## Work task
For each line in the data below that has the word "agent", copy that line.

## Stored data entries
»»

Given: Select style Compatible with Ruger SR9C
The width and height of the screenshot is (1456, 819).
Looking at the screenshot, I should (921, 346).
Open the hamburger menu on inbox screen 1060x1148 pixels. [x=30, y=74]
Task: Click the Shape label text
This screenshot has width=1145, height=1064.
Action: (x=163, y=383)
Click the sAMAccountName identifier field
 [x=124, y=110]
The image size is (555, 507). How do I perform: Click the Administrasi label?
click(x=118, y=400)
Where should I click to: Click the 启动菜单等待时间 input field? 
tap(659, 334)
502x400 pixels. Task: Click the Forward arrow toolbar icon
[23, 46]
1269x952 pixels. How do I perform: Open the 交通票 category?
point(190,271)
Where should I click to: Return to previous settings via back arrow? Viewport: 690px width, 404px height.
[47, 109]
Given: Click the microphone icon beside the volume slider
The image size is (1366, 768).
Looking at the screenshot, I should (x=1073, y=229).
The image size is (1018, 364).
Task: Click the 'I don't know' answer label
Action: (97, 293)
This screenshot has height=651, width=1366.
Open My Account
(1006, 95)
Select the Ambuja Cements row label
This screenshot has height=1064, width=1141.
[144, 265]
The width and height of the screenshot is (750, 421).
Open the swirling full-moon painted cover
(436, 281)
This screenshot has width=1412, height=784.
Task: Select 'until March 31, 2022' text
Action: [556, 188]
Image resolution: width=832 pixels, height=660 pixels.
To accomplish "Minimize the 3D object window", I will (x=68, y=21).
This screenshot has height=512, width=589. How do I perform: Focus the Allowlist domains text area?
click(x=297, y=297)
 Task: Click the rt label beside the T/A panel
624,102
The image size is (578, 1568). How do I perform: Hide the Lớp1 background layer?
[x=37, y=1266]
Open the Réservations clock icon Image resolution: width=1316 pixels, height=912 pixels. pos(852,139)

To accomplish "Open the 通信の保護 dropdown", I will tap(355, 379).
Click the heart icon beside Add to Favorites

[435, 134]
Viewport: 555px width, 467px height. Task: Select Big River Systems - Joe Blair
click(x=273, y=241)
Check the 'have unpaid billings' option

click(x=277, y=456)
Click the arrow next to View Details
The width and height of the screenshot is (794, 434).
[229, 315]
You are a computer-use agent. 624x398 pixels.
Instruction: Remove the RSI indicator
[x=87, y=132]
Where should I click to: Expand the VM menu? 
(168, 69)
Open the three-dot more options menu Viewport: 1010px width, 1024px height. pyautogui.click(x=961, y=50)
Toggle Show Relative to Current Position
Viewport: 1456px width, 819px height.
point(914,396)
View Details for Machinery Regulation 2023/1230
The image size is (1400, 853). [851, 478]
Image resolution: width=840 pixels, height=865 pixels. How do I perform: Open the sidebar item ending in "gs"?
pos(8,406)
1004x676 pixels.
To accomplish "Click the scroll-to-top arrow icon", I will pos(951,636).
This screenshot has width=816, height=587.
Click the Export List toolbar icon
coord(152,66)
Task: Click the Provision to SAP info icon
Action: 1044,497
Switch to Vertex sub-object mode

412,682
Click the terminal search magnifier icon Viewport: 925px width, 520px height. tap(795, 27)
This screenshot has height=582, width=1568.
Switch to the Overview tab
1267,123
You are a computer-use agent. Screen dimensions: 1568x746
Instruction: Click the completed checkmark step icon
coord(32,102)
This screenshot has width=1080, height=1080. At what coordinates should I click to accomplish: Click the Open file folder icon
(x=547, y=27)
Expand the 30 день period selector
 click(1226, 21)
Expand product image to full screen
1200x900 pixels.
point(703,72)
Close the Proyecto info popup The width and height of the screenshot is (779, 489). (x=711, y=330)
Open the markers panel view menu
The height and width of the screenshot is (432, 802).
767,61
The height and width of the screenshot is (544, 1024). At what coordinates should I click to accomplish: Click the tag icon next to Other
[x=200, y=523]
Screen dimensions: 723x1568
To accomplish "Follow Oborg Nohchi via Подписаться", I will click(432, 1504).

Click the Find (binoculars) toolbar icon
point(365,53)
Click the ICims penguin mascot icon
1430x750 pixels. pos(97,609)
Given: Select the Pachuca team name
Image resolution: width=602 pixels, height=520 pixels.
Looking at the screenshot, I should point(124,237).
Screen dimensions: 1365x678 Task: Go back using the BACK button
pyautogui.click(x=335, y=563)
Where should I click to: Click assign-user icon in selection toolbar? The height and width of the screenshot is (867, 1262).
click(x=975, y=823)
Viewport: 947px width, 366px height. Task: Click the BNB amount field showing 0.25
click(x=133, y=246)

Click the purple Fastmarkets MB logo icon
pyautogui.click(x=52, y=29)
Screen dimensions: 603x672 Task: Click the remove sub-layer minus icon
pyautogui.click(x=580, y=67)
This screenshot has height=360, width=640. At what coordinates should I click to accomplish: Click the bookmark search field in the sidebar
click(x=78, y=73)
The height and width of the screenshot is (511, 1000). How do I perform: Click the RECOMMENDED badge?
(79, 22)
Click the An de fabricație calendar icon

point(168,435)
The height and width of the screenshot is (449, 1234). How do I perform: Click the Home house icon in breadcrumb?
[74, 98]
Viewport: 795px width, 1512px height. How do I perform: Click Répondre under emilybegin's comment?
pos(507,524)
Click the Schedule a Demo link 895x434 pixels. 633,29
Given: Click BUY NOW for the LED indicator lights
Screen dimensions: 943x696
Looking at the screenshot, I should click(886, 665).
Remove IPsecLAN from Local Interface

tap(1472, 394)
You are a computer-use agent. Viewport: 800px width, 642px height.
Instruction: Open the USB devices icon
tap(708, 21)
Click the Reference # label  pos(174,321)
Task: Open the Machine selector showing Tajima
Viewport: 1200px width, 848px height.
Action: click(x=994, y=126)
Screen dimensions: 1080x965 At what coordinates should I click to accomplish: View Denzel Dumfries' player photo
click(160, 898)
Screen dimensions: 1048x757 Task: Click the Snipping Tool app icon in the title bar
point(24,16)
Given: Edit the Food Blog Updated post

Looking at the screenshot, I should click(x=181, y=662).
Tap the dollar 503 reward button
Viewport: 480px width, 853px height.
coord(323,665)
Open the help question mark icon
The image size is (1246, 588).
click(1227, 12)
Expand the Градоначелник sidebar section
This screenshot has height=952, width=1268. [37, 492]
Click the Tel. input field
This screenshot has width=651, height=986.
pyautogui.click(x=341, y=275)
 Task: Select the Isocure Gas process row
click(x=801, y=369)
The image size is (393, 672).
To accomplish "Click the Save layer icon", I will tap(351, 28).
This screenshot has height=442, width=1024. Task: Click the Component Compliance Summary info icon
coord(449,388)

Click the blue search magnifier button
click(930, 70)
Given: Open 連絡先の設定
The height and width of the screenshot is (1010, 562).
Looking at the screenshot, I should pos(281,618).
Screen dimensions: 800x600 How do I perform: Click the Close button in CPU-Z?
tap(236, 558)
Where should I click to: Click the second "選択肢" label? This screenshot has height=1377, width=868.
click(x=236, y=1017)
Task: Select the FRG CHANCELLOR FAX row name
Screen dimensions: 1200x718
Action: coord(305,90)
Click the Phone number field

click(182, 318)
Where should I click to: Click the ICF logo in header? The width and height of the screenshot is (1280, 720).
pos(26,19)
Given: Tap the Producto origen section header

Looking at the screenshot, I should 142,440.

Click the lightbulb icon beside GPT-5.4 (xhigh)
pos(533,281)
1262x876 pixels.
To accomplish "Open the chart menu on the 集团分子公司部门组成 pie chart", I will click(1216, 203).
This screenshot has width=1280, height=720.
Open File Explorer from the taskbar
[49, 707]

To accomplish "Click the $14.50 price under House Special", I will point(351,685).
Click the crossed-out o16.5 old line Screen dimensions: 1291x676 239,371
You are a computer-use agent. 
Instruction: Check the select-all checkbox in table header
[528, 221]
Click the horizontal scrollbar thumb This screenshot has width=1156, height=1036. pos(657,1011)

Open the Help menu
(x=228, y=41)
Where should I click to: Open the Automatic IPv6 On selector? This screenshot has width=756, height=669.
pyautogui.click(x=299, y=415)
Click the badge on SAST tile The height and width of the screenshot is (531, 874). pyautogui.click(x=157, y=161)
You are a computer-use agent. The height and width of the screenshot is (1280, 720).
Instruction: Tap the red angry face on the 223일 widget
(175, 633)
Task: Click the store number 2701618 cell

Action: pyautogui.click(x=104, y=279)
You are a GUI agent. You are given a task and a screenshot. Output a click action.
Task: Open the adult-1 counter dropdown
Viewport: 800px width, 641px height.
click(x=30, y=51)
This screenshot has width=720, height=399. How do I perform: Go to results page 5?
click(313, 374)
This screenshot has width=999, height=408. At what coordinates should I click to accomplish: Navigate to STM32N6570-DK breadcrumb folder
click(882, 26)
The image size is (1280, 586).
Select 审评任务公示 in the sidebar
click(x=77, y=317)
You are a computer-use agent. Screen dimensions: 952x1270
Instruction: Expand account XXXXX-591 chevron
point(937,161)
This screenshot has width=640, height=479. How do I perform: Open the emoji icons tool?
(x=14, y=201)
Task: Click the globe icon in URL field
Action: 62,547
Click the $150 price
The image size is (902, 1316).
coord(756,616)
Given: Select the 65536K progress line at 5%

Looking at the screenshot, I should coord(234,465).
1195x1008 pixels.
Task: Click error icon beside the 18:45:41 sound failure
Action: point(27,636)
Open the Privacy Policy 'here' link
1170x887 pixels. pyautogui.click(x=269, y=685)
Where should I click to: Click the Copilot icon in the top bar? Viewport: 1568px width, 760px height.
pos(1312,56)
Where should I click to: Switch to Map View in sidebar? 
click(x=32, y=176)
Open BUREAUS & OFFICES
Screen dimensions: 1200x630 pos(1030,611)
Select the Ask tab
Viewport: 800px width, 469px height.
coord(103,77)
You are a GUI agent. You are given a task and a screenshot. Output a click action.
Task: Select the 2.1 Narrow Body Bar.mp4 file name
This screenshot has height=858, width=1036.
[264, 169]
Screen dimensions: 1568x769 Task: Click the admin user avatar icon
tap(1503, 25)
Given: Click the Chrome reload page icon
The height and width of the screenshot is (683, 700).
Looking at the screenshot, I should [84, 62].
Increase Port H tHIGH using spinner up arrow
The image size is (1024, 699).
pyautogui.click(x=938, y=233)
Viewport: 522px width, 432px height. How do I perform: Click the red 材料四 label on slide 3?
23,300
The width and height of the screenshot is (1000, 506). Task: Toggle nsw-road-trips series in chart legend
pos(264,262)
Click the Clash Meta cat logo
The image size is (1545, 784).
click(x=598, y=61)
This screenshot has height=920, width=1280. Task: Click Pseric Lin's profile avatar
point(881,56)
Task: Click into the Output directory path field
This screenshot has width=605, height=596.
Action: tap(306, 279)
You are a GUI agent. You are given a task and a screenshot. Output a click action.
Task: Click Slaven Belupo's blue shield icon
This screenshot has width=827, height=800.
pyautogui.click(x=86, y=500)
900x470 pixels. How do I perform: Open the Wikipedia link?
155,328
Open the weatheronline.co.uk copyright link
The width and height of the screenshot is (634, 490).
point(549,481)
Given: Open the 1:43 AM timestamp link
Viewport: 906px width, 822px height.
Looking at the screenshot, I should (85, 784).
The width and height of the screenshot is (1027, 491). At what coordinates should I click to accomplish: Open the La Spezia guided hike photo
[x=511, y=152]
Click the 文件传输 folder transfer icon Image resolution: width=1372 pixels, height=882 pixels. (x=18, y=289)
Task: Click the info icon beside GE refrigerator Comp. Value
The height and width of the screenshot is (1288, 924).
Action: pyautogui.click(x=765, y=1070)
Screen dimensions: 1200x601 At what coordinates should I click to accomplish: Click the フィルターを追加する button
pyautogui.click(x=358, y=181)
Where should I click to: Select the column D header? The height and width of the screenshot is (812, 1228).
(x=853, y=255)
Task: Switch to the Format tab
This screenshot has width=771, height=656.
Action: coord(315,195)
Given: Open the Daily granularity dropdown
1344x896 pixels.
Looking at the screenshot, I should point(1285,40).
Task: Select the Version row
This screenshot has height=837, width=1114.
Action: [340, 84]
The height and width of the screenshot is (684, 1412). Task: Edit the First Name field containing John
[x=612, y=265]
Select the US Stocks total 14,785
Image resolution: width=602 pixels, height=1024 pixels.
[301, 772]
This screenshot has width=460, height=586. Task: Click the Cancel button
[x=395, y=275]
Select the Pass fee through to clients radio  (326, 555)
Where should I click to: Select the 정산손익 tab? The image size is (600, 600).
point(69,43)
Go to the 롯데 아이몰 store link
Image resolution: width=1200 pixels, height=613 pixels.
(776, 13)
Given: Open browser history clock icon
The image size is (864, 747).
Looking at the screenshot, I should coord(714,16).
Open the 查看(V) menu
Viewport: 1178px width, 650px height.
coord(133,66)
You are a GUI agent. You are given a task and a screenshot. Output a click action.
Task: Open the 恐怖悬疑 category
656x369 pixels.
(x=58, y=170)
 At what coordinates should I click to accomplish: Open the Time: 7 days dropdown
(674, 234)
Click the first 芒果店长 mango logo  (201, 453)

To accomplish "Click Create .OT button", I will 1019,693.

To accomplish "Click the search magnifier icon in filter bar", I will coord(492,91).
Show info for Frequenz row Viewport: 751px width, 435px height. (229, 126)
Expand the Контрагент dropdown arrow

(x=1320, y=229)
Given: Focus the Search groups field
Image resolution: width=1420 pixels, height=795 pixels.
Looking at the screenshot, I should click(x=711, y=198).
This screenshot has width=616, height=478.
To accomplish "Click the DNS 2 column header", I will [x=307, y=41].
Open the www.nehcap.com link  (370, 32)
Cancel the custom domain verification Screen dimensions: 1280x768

««

## Exercise response
You are a computer-use agent. 624x398 pixels.
You are a computer-use agent. Screen dimensions: 1568x746
You are a computer-use agent. Viewport: 800px width, 642px height.
You are a computer-use agent. 
You are a computer-use agent. The height and width of the screenshot is (1280, 720).
You are a GUI agent. You are given a task and a screenshot. Output a click action.
You are a computer-use agent. Screen dimensions: 952x1270
You are a GUI agent. You are given a task and a screenshot. Output a click action.
You are a GUI agent. You are given a task and a screenshot. Output a click action.
You are a GUI agent. You are given a task and a screenshot. Output a click action.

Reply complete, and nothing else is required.